Open MPI logo

Open MPI User's Mailing List Archives

  |   Home   |   Support   |   FAQ   |   all Open MPI User's mailing list

Subject: [OMPI users] Error - BTLs attempted: self sm - on a cluster with IB and openib btl enabled
From: Gus Correa (gus_at_[hidden])
Date: 2013-08-12 14:57:56

Dear Open MPI pros

On one of the clusters here, that has Infinband,
I am getting this type of errors from
OpenMPI 1.4.3 (OK, I know it is old ...):

Tcl_InitNotifier: unable to start notifier thread
Abort: Command not found.
Tcl_InitNotifier: unable to start notifier thread
Abort: Command not found.
At least one pair of MPI processes are unable to reach each other for
MPI communications. This means that no Open MPI device has indicated
that it can be used to communicate between these processes. This is
an error; Open MPI requires that all MPI processes be able to reach
each other. This error can sometimes be the result of forgetting to
specify the "self" BTL.

   Process 1 ([[907,1],68]) is on host: node11.cluster
   Process 2 ([[907,1],0]) is on host: node15
   BTLs attempted: self sm

Your MPI job is now going to abort; sorry.

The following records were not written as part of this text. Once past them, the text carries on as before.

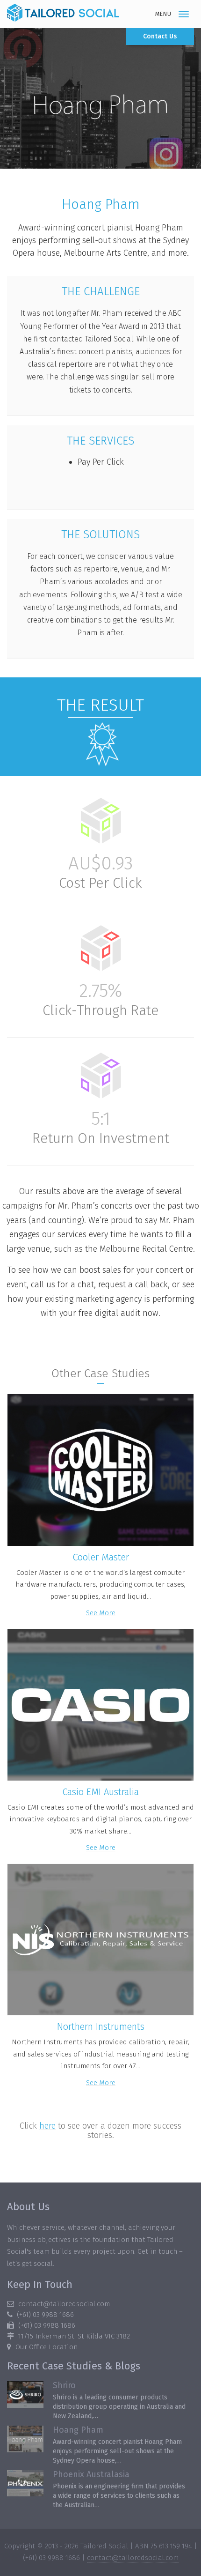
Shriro (64, 2385)
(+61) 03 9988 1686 (45, 2314)
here (47, 2126)
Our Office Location (46, 2347)
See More (100, 1613)
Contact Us (160, 36)
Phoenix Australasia (91, 2474)
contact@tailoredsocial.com (64, 2304)
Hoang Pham (78, 2430)
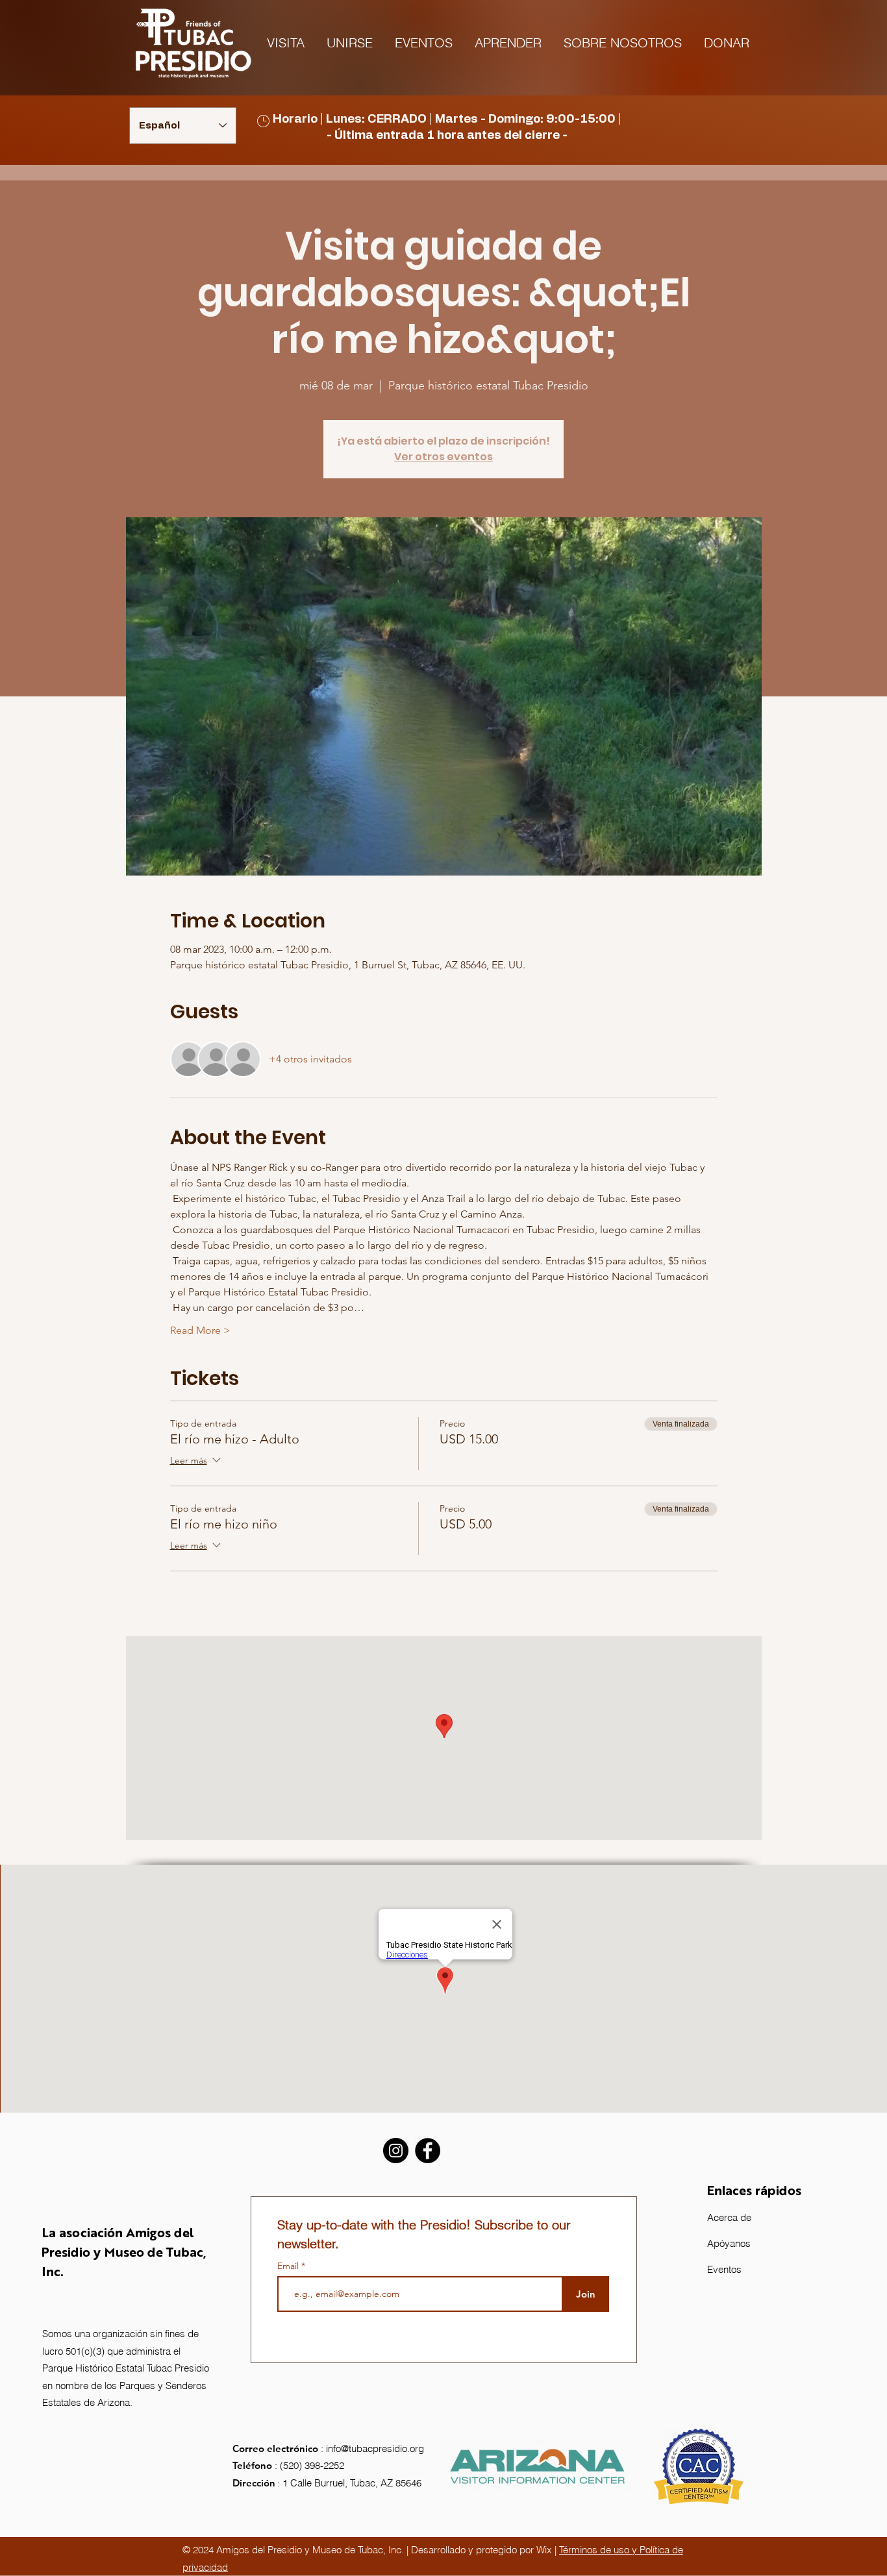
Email (289, 2265)
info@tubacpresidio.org (375, 2448)
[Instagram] (395, 2150)
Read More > (200, 1330)
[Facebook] (427, 2150)
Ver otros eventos (443, 456)
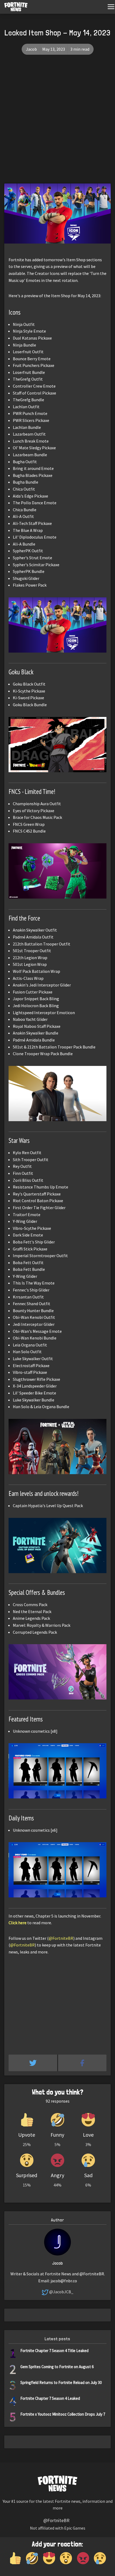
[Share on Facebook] (82, 2063)
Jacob (31, 49)
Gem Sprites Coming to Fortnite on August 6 (57, 2366)
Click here (17, 1922)
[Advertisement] (57, 123)
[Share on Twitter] (33, 2063)
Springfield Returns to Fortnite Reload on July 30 (61, 2382)
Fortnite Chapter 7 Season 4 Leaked (50, 2398)
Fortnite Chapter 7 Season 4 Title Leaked (54, 2350)
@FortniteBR (61, 1938)
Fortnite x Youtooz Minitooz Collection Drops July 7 (62, 2414)
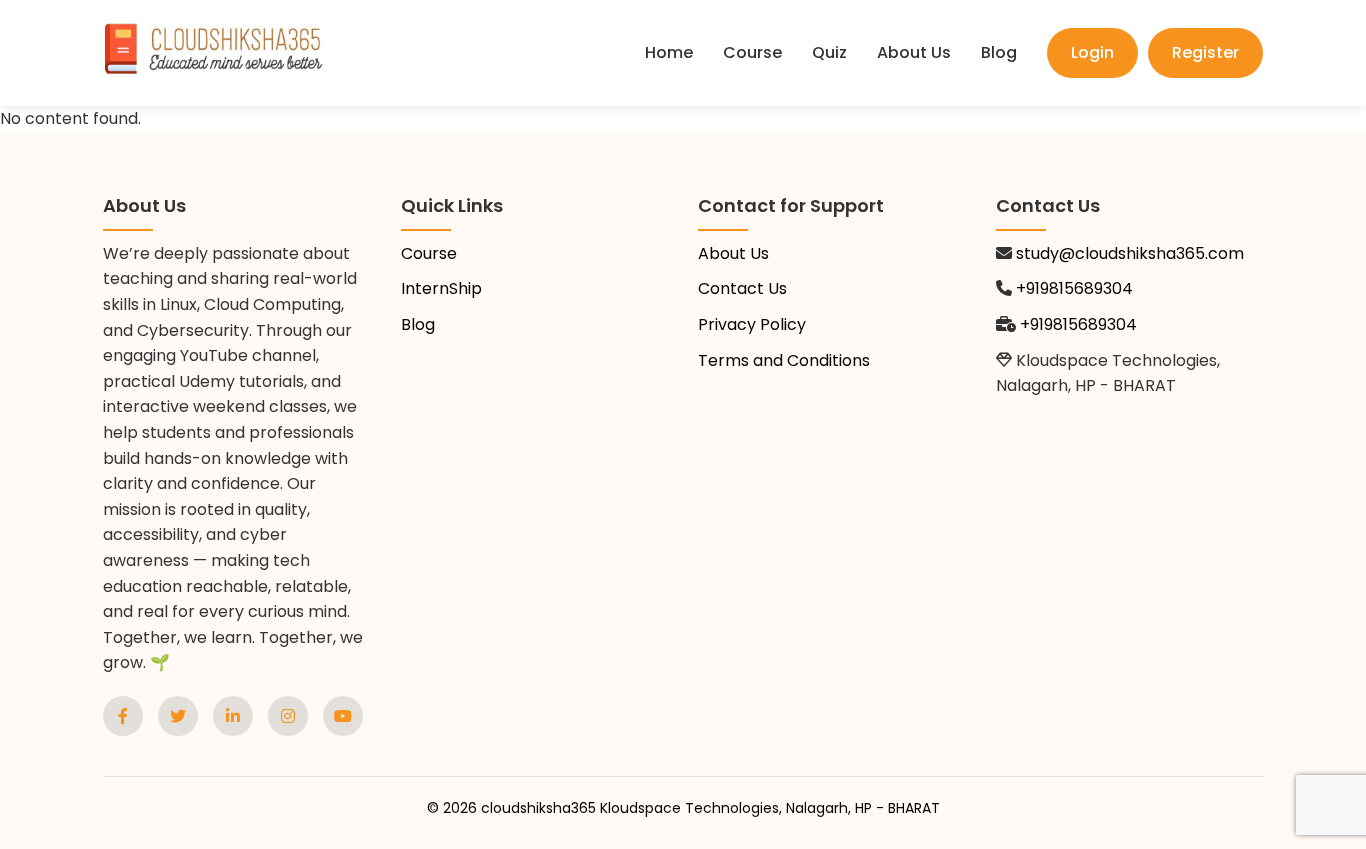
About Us (914, 52)
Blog (999, 52)
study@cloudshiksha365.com (1130, 253)
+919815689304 (1074, 288)
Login (1092, 52)
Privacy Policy (752, 324)
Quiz (829, 52)
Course (752, 52)
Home (669, 52)
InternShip (441, 288)
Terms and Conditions (784, 360)
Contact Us (742, 288)
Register (1205, 52)
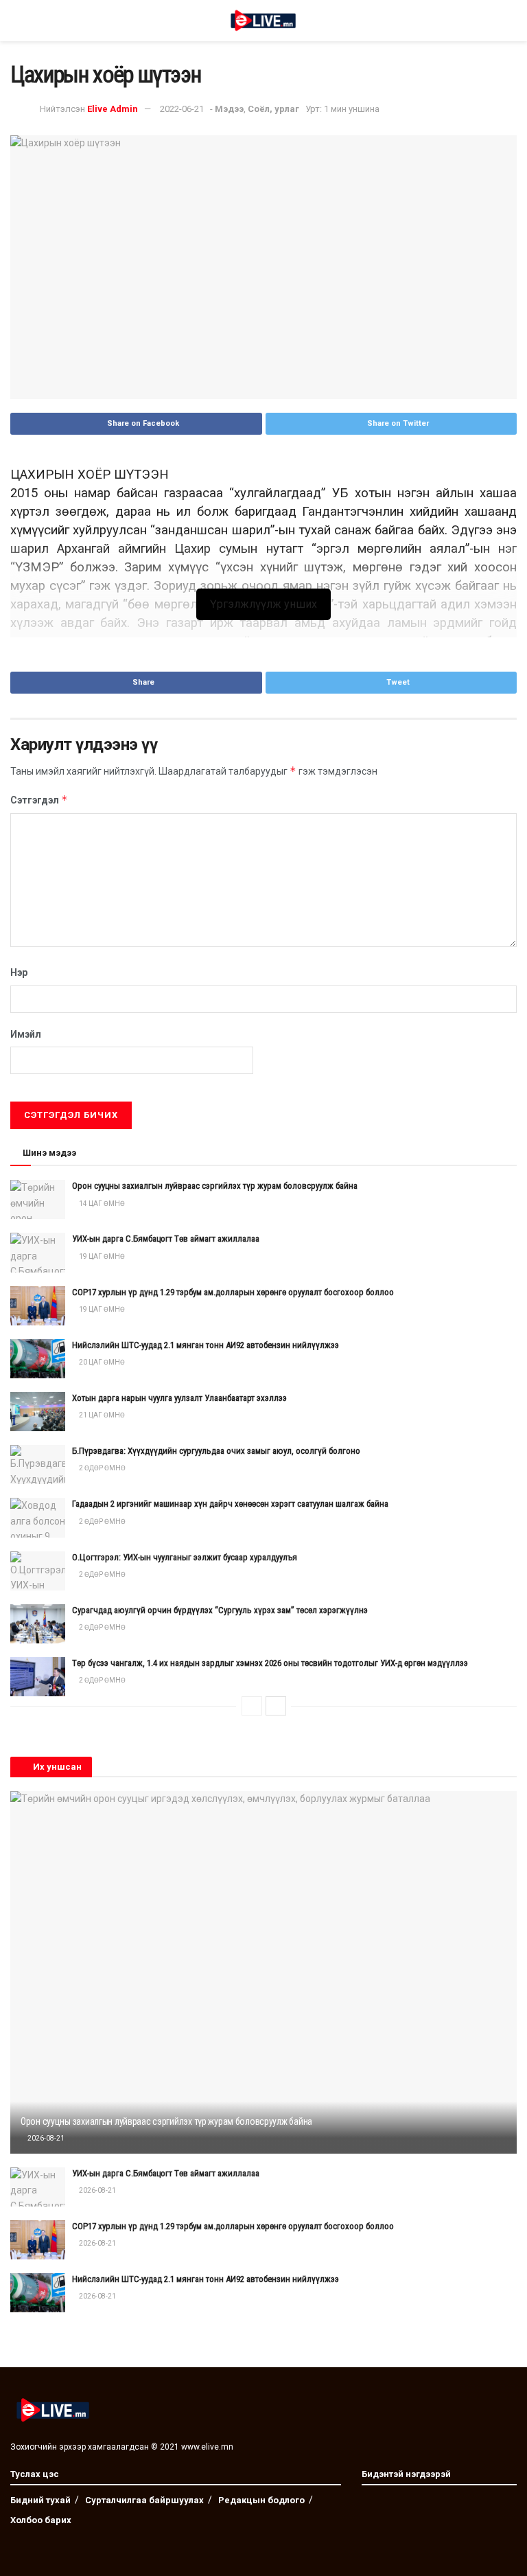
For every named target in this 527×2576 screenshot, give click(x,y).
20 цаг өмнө (101, 1362)
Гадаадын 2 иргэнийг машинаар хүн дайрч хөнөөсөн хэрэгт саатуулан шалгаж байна (230, 1503)
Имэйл (25, 1034)
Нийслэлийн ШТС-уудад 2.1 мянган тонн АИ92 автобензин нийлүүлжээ (205, 1345)
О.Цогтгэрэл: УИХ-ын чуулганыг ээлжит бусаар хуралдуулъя (184, 1557)
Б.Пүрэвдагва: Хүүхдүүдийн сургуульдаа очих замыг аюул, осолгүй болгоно (216, 1451)
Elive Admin (112, 109)
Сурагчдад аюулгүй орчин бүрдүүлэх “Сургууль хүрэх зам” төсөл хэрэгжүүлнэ (220, 1610)
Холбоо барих (40, 2520)
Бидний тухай (40, 2500)
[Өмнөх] (252, 1706)
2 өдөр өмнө (102, 1468)
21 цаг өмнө (101, 1415)
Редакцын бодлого (261, 2500)
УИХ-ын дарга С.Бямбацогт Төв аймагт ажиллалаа (165, 1238)
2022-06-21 (182, 109)
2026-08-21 (45, 2138)
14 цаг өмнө (101, 1203)
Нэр (18, 972)
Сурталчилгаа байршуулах (144, 2500)
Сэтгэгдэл (39, 799)
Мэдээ (229, 109)
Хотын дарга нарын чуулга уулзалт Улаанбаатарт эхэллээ (179, 1398)
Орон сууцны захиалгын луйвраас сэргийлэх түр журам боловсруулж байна (215, 1186)
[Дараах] (276, 1706)
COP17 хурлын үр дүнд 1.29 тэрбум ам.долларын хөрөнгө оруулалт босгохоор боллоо (233, 1292)
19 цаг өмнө (101, 1256)
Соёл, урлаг (273, 109)
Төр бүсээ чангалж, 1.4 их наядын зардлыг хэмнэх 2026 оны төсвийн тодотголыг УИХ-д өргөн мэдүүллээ (270, 1663)
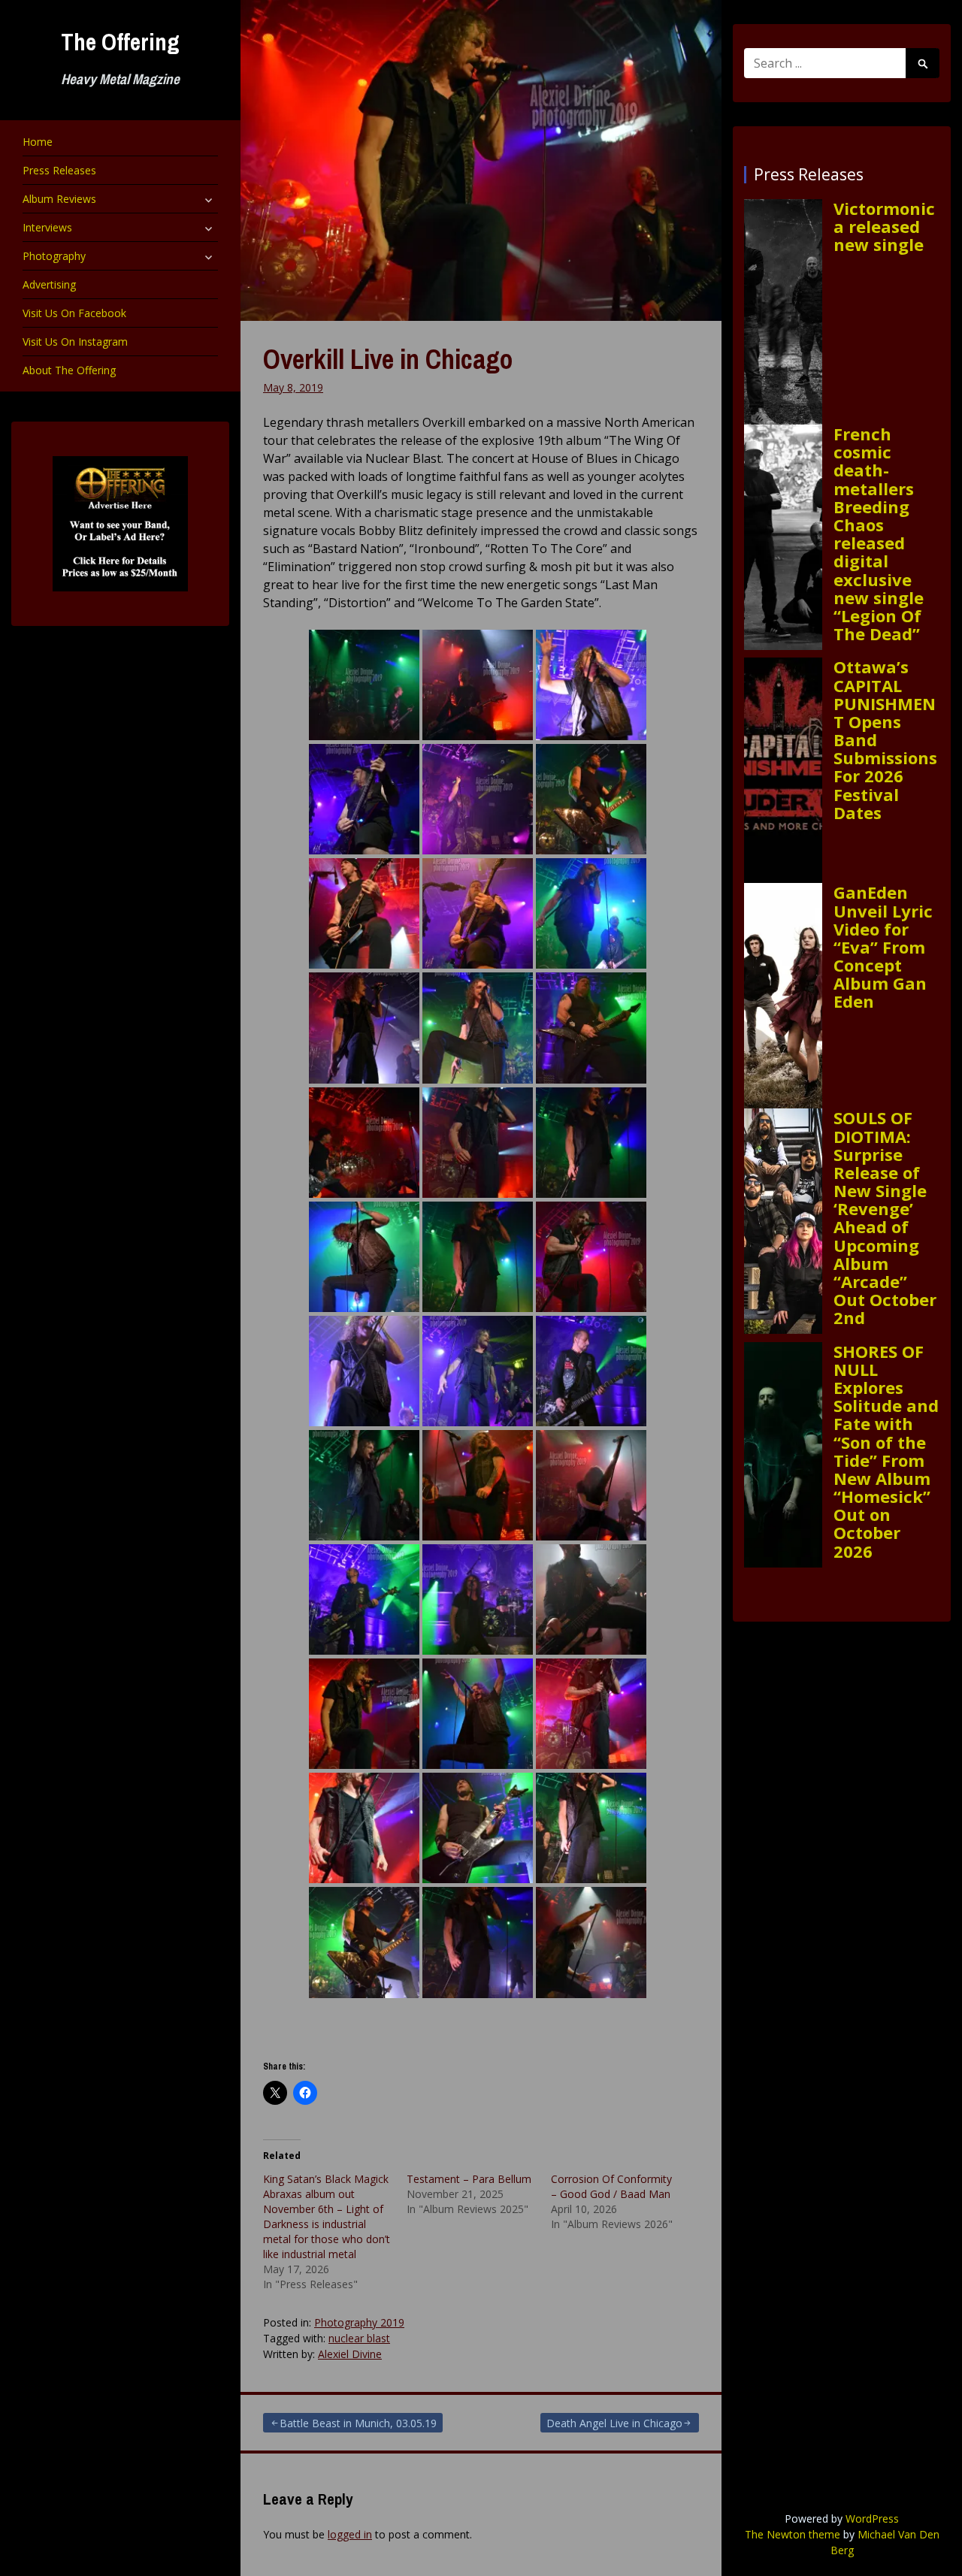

Awkward, because I have "btl = ^tcp" in openmpi-mca-params.conf.
The same error also happens if I force --mca btl openib,sm,self
in mpiexec.

** Why is it attempting only the self and sm BTLs, but not openib? **

I don't understand either the initial errors
"Tcl_InitNotifier: unable to start notifier thread".
Are they coming from Torque perhaps?

As I said, the cluster has Infiniband,
which is what we've been using forever, until
these errors started today.

When I divert the traffic to tcp
(--mca btl tcp,sm,self), the jobs run normally.

I am using the examples/connectivity_c.c program
to troubleshoot this problem.

I checked a few things on the IB side.

The output of ibstat on all nodes seems OK (links up, etc),
and so are the output of ibhosts and ibchecknet.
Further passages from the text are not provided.